Отсиживался в полутемном коридоре вместе с такими же, как я, ждал, пока сузится зрачок, и в очередной раз задумался о соотношении «я» и картинки мира, которая на девяносто процентов состоит из данных глаза. Эти размышления совпали с очередным, ежедневным приходом чувства смерти, которое в благополучные времена (как сейчас) перестает вызывать у меня непереносимый ужас и становится просто наглым любопытством. Ничего интересного, как всегда, не надумал: жалко всего будет в любом случае, что в лучшем, что в худшем. В лучшем, если после прекращения электрохимических процессов в мозгу что-то продолжается, безумно жалко будет этой картинки, а если в конце ждет чернота, конец, обнуление, если некому и нечего будет жалеть, то надо конечно же сейчас выйти и шагнуть под автобус.

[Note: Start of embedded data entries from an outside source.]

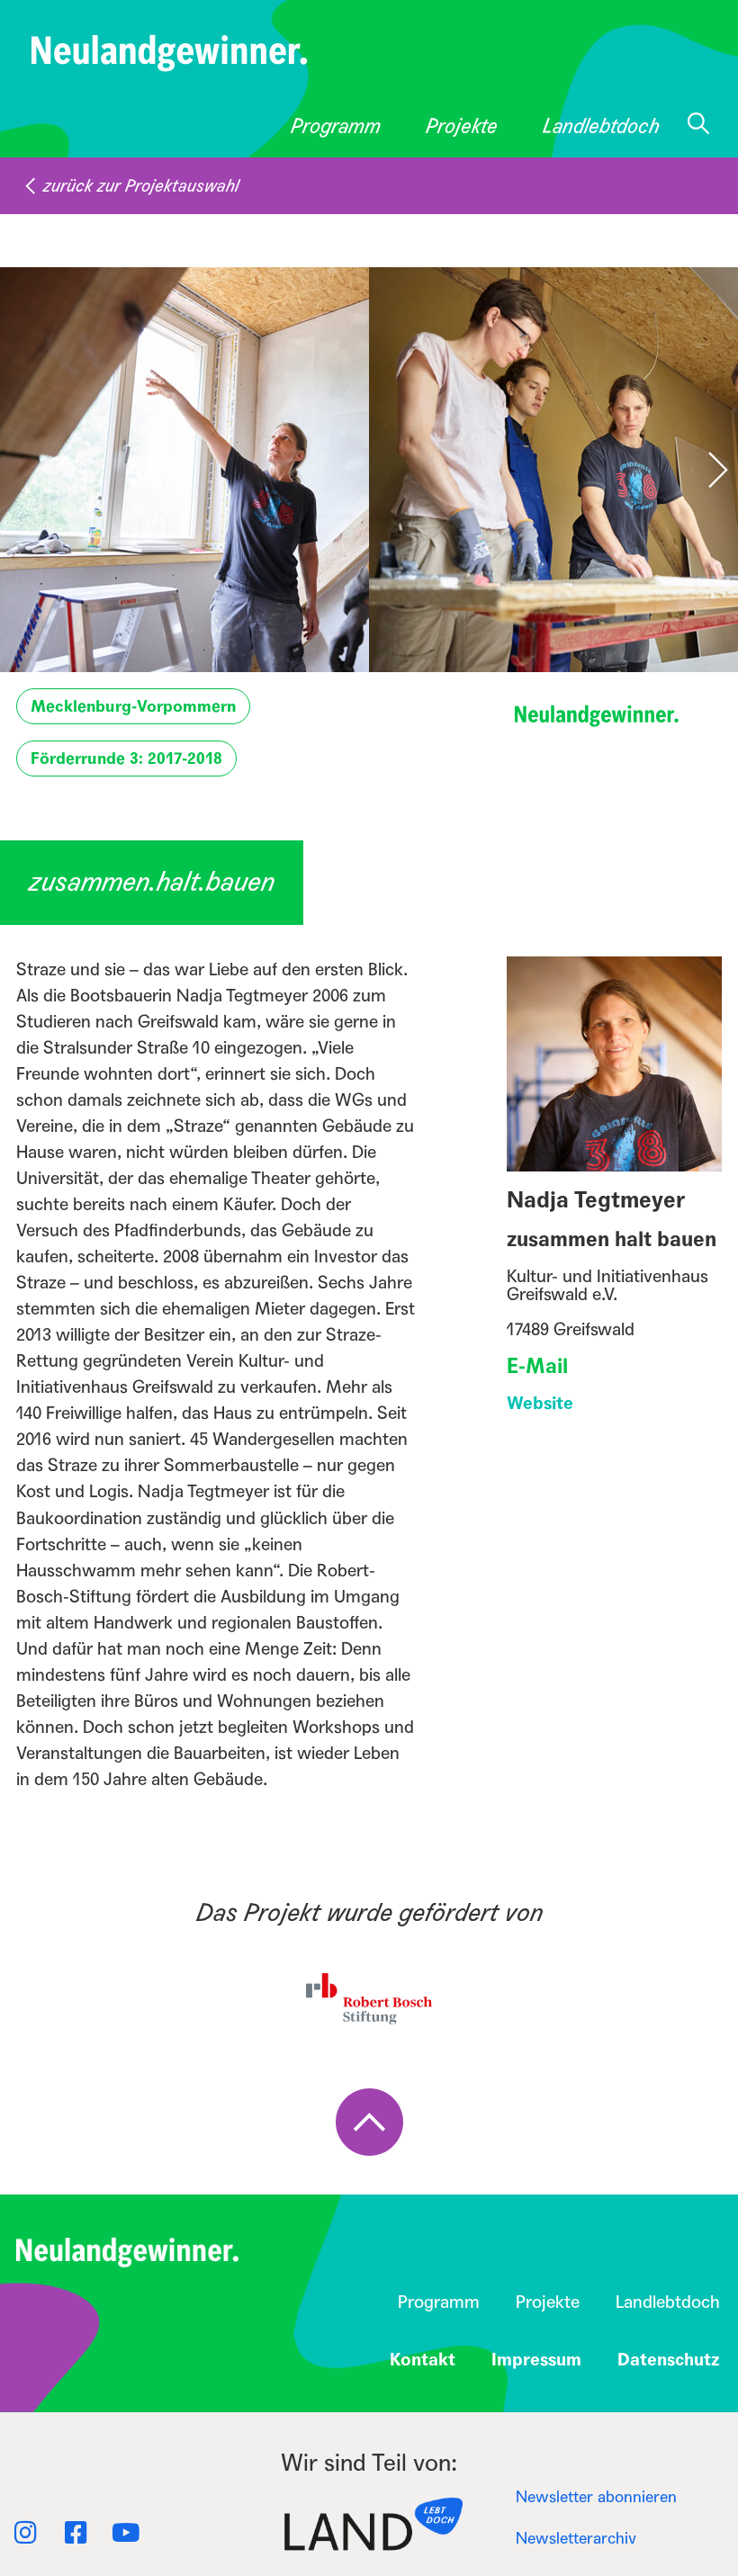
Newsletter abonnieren (596, 2497)
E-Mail (537, 1366)
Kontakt (422, 2359)
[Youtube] (126, 2533)
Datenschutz (668, 2359)
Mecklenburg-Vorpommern (133, 706)
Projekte (462, 126)
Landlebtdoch (601, 126)
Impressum (536, 2359)
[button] (707, 469)
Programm (336, 126)
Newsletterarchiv (576, 2538)
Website (540, 1403)
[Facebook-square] (75, 2533)
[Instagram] (25, 2533)
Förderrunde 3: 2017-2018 (126, 758)
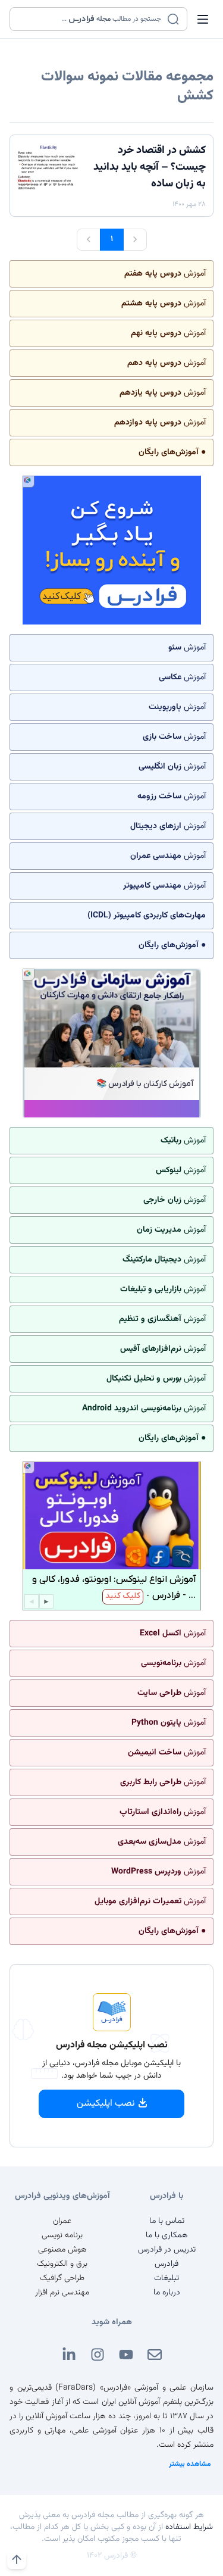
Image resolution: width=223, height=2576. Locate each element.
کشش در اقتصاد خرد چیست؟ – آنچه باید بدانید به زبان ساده (149, 167)
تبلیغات (166, 2278)
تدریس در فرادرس (167, 2249)
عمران (62, 2221)
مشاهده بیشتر (190, 2464)
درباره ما (166, 2292)
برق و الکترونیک (62, 2264)
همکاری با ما (167, 2235)
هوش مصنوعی (62, 2249)
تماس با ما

Встал, вышел, ослеп от серого пасмурного неба – в коридорах свет приглушенный, а двор института, естественно, выложен чистой белой плиткой – чтобы люди с расширенными зрачками, самостоятельно выходя после обследования и легких операций, чувствовали себя как выдавливаемые на безжалостный свет новорожденные. Потихоньку дошел до остановки, увидел автобус. Ненавижу Иркутск, эту большую грязную деревню, в которой совершенно не на что смотреть. Хотя нет, вот за ней я, пожалуй, пойду… Игра «первый выход маньяка», в которую я играю в метро в Москве, когда не знаю, как жить дальше, не подвела и тут: идя за хорошенькими ногами в колготках с легким блеском, я сел в правильную маршрутку. Каблучки стучали короткими дробными очередями, колготки изредка взблескивали холодным лазерным светом.
Нет, моей картинке мира определенно будет жалко меня, когда меня не станет.